阿金霍夫脸上的愤怒顷刻间就烟消云散了,就连放在枪套上的手也不知道该往哪里放合适了,而这一切自然没有逃过罗蒙的眼睛。
“你最近的胆子可真不小!”罗蒙突然一把揪住阿金霍夫的衣领,“竟敢不及时向我汇报齐楚雄的一举一动,别以为我不知道你心里在想些什么!我告诉你,就算你把事情的真相说出来也无济于事,因为他们根本不会原谅一个出卖朋友的人!”
“这都是你们逼着我做的!”阿金霍夫的眼神中写满了悲愤。
“您倒是挺会为自己的懦弱寻找理由。”罗蒙讥讽道:“可是那些人的名字都是您亲自写在自白书上的,只要我把这件事情说出去,那些战俘们就会发现原来他们心目中的英雄竟然是一个靠出卖战友才活下来的小人,到时候我看你还有什么面目活在这个世界上。”
“不……我求求您不要这样做……我愿意发誓绝不背叛您……”阿金霍夫的精神防线崩溃了,他弯下了腰,像个低三下四的乞丐那样苦苦哀求着罗蒙。
“算你还识相。”罗蒙松开了手,“说!齐楚雄昨天晚上都和你们说了些什么?”
“他当众宣布布尔琴科就是‘光明天使’的成员,而且还说他近期将与这个组织的领导人会面,共同商议发动起义的计划……”阿金霍夫一五一十的将昨晚发生的事情全部告诉了罗蒙
“这个狗娘养的中国佬野心还不小,但是他却不知道我已经为他布下了一张天罗地网!”罗蒙嘴边露出了一缕轻蔑的笑容,接着又问道:“那他打算什么时候,在什么地点和‘光明天使’的领导人见面呢?”
“对不起,他昨天晚上没有提起这件事情……”
“混蛋!那你为什么不去问个明白?”罗蒙脸上顿时青筋暴涨。
“我担心自己这样做会引起怀疑,所以才没敢问下去。”阿金霍夫说,“他现在认为那张小纸条只是一个挑拨离间的计谋,而实际上他身边根本没有内奸,但是如果我非要当场搞清楚这件事情的话,一旦他对我起了疑心,那事情就不好办了。”
罗蒙盯着阿金霍夫苍白的脸庞看了半天,突然微微一笑,“真没想到您的脑子还挺聪明的,居然还知道在这种场合下不能轻易暴露自己。”
阿金霍夫嘴唇哆嗦了一下,可是却一句话都说不出来。
“好了,亲爱的格里高利·伊万诺维奇,我说话从来都是算数的,只要您可以打听出齐楚雄和‘光明天使’领导人会面的地点和时间,我就会让您和自己的女儿过上无忧无虑的生活。”
罗蒙带着一脸阴险的笑容离开了房间,而阿金霍夫像是一根木桩似的站在原地一动不动,他所有对于光明的渴望这时已经在恶魔的威胁下,变成了一缕只能藏在心底的哀鸣。
“我应该躺在床上,再闭上眼睛,这样烦恼就不会在我面前出现了。”他软绵绵的倒在了床上,可是脑海中却依然无法忘记那些恐怖的场面——盖世太保拿着一份名单冲进一个个囚舍,将那些即使身处逆境也没有放弃为自由而战的俘虏们拉到了空地上,随着一阵凄厉的枪声,鲜血流成了河……

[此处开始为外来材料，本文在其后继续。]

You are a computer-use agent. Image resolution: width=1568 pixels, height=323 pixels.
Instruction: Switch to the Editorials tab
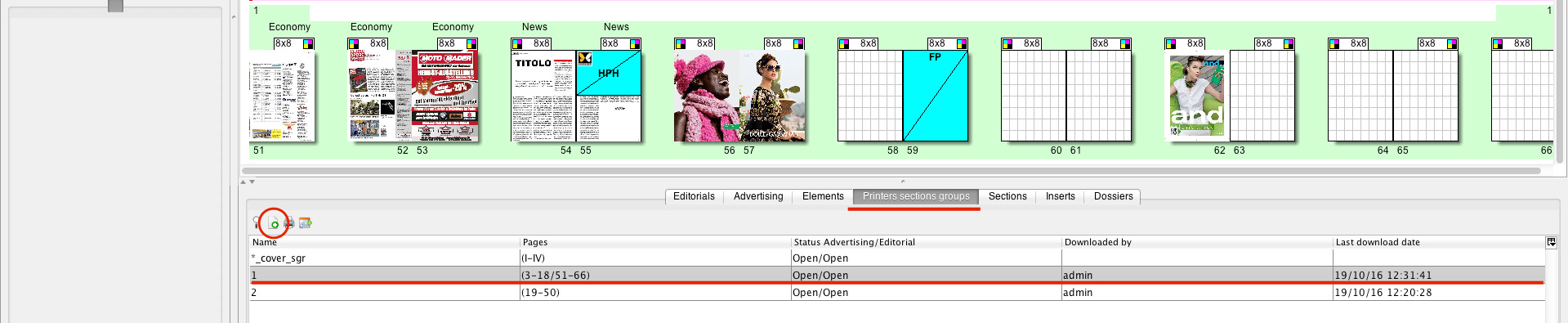[694, 196]
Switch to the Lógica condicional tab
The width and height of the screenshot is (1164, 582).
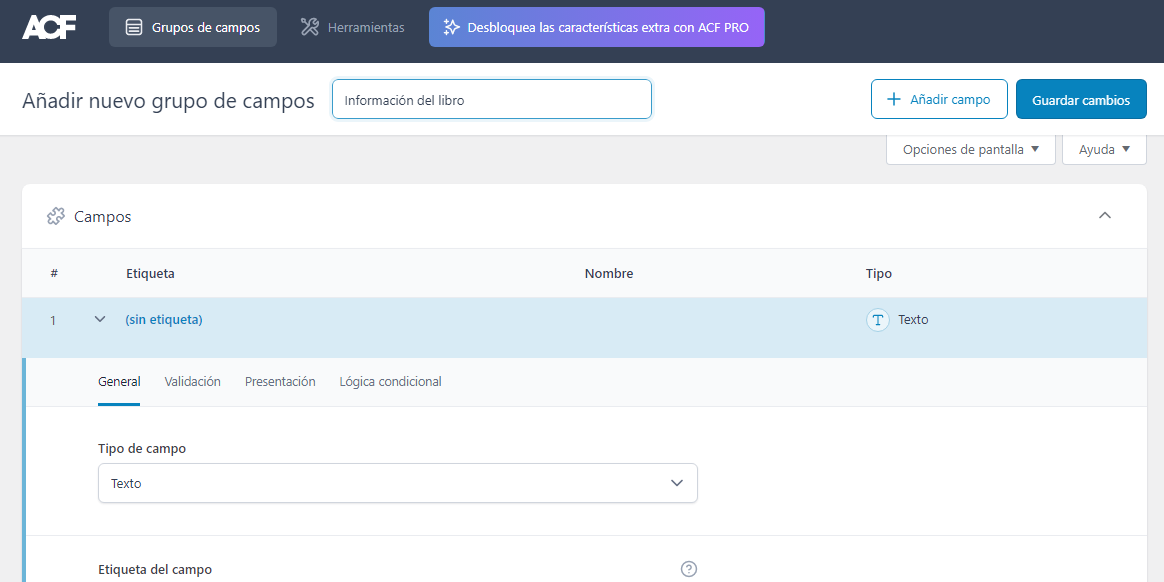point(390,381)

“我是个懦夫、混蛋、无耻的叛徒……”阿金霍夫痛苦的捂住自己的脸庞,但是却无法阻止泪水从指缝中滑落。
“梆梆!”有人突然敲响了他的房门。
阿金霍夫猛地睁开了眼睛,好一阵子后,他才心惊胆战的走过去打开了门。但是当一张如同阳光般灿烂的笑脸出现在他面前时,他的内心深处却传来了一阵更大的痛苦。

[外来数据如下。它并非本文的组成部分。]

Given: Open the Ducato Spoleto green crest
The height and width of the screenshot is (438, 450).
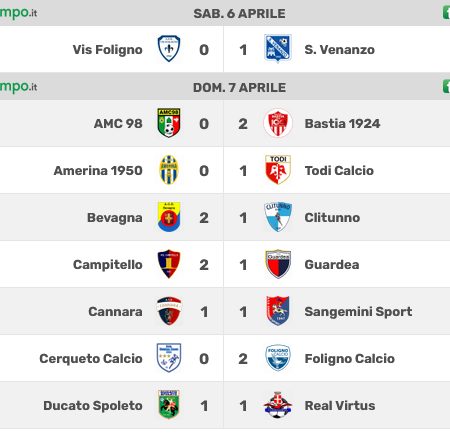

“格里高利·伊万诺维奇,干嘛要把自己关在屋子里呢?”齐楚雄走进房间,望着满地的烟头,轻轻摇了摇头,“今天可是圣诞节啊。”
“很抱歉,我是个无神论者,所以对这种节日从来不感兴趣。”
阿金霍夫说。
“您的眼圈怎么红了?没有休息好吗?”齐楚雄对阿金霍夫投去了一缕关切的目光。
“哦!没什么,我只是昨天一夜没睡,所以才把眼睛熬红了。”阿金霍夫慌忙揉着眼睛。
“瞧我这记性。”齐楚雄朝自己的脑袋上轻轻拍了一下,对阿金霍夫露出了带着歉意的笑容。“嗯,我们还是一起出去走走吧,新鲜的空气可是解除疲劳的灵丹妙药,这一点我从来都坚信不疑。”
阿金霍夫稍作迟疑,便跟着齐楚雄离开了军营。一个多小时之后,他们便来到了城外的豪勒河岸边。这里已经不在“地心之光”的覆盖之下,只有一座孤零零的路灯在两人洒下些许光亮。

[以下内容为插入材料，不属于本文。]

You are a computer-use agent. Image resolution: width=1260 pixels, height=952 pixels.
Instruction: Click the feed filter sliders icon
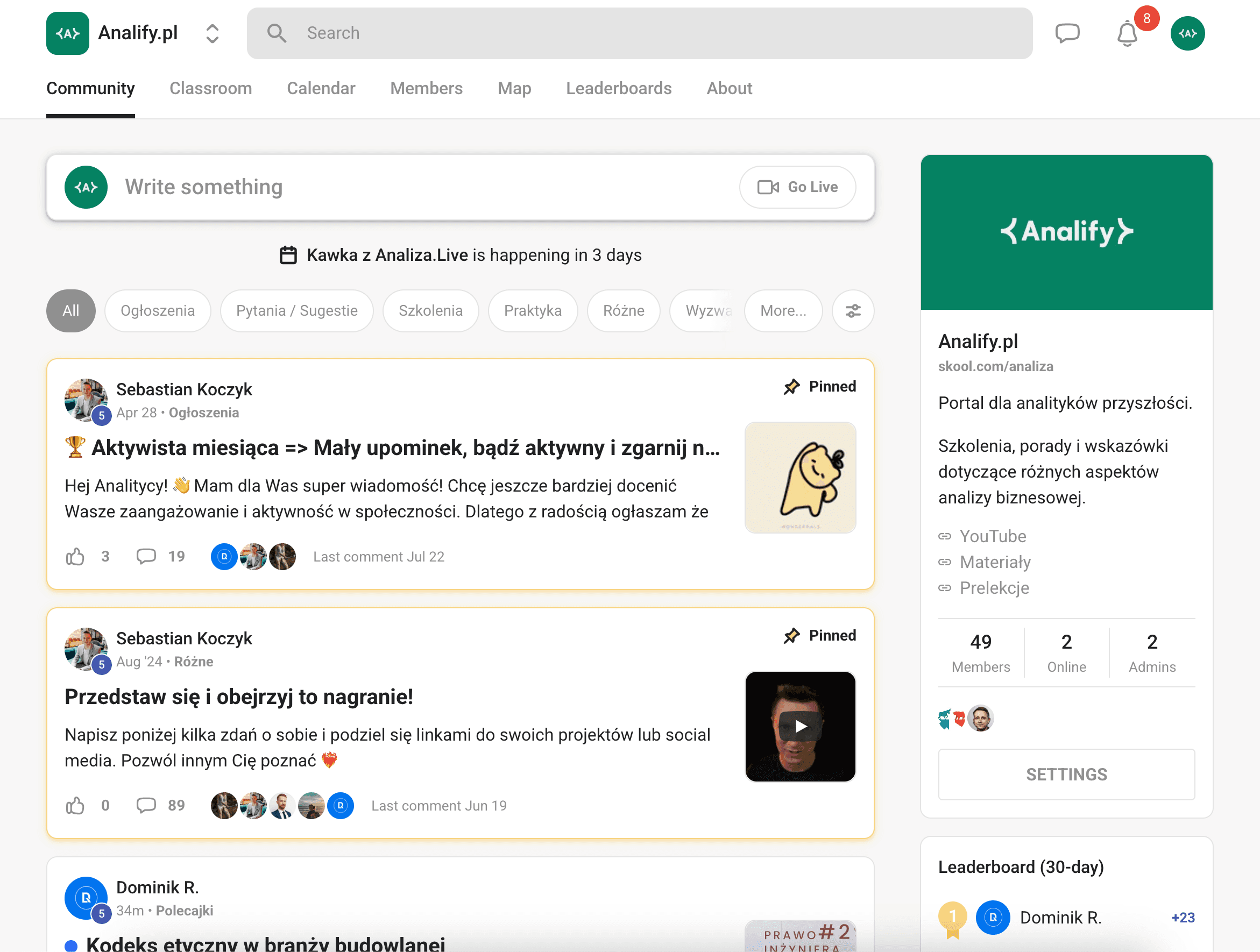click(853, 311)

“格里高利·伊万诺维奇,我们的苦难生活也许很快就要结束了。”齐楚雄凝视着眼前这条波涛汹涌的地下暗河,“我刚刚从弗拉基米尔·米哈伊洛维奇那里得到了消息,‘光明天使’的领导人最近几天就要和我见面。”
“什么?这么快!”阿金霍夫顿时大吃一惊。
“您觉得这件事情进展神速吗?不,从我踏上这片土地为止,已经过去了整整六年的时间,我才终于打开了通向光明的大门,而一个人的生命中又能有几个六年呢?”
“那么接头的地点和时间确定了吗?”阿金霍夫问道。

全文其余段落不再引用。